Director – Simon Bird – 2019 – UK – Cert. 12 – 86m
**1/2
Currently streaming on VoD
Librarian Sue Bagnold’s (Monica Dolan) husband Bob left her for another woman several years ago. Her teenage son Daniel (Earl Cave) is supposed to be going over to Florida to visit his dad this summer and meet his dad’s new baby, but then the phone call comes through that it’ll have to happen at a later time. This means Daniel will instead have to spend summer at home with his mum. He was looking forward to Florida, so he’s not too happy about this new development.
What follows is a very English deadpan comedy of manners. It’s all very charming and at times mildly amusing, likeable in an unchallenging fashion. The script gives Dolan and Cave great scope to milk the mother-son relationship for all it’s worth. She does a nice line in that English national female tendency to be very prim and proper as a compensation for being painstakingly shy. He is the archetypal Metallica T-shirt and black clad, grumpy teenager.

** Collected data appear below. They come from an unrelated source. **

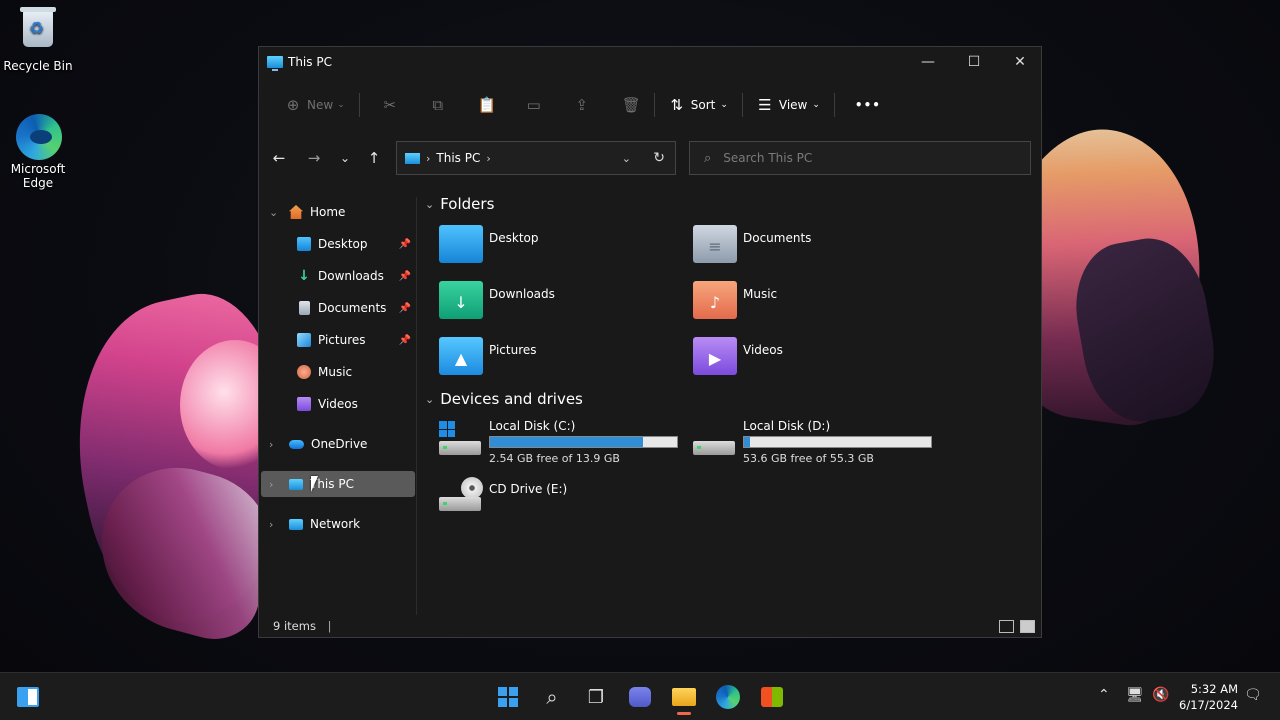 Image resolution: width=1280 pixels, height=720 pixels. I want to click on drive-usage-fill, so click(747, 442).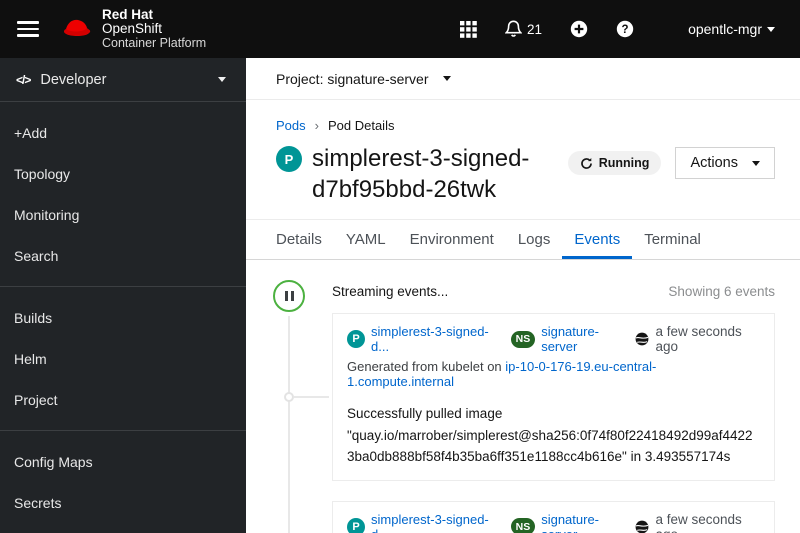  I want to click on project-selector-label: Project: signature-server, so click(352, 78).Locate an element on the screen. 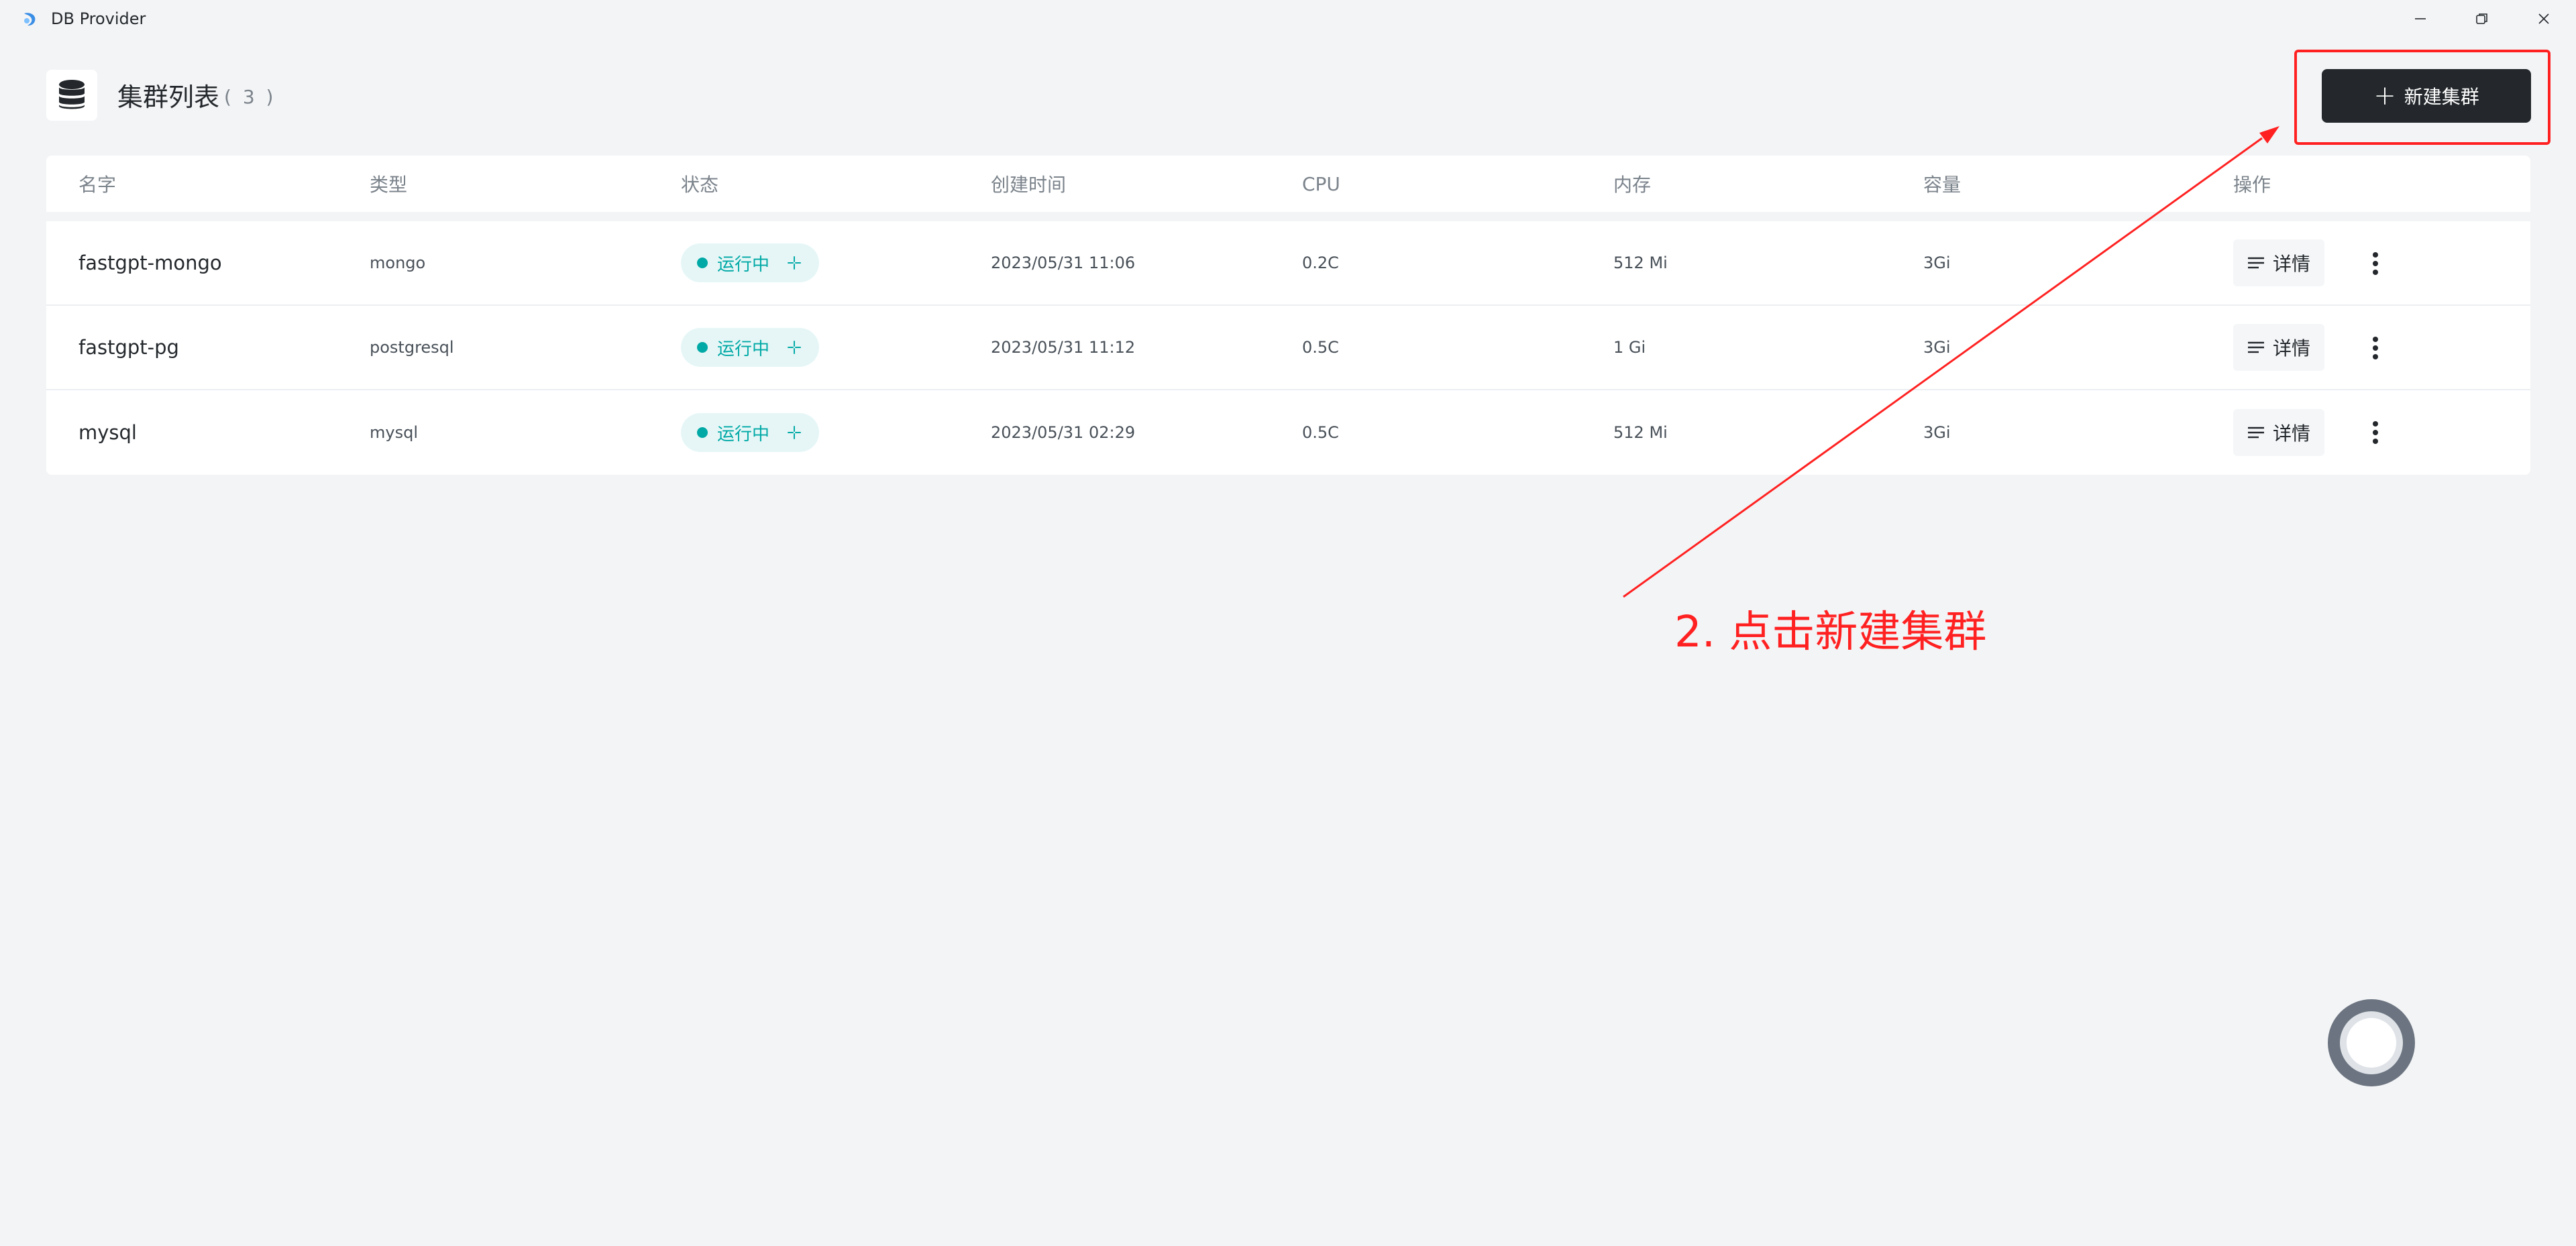 The image size is (2576, 1246). annotation-arrow is located at coordinates (1951, 362).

One day she tells him to do his CV in the morning and pass it round places of potential employment in the afternoon to get himself a Summer job, which he does – but wearing the same clothes and wondering why she complains that that would probably undermine his efforts. She meanwhile is accosted at work by Douglas (Rob Bryden) a.k.a. Daniel’s history teacher Mr. Porter and after a few false starts goes out on a date with him. That doesn’t really go anywhere beyond her embarrassing avoidance of snogging towards the end of their taxi ride to hers.
Sue’s home hairdresser sister Carol (Alice Lowe) eggs Sue on then wants to know all the details, while the otherworldly mum (Tamsin Greig) of Daniel’s best mate Ky (Elliot Speller-Gillott) can never resist offering lots of advice. Daniel meanwhile plans to form a metal band called Skull Slayer.
The tale plays out in recognisable if anonymous, squeaky clean English suburbia with the occasional outing to the seaside complete with out-of-place palm trees and concrete bridge. If the film is never boring, it doesn’t grip you so much as vaguely wash over you. As a portrait of a gawky teenager, it’s fine but nothing special. A pleasant enough way to while away an hour and a half of your time, but no more than that.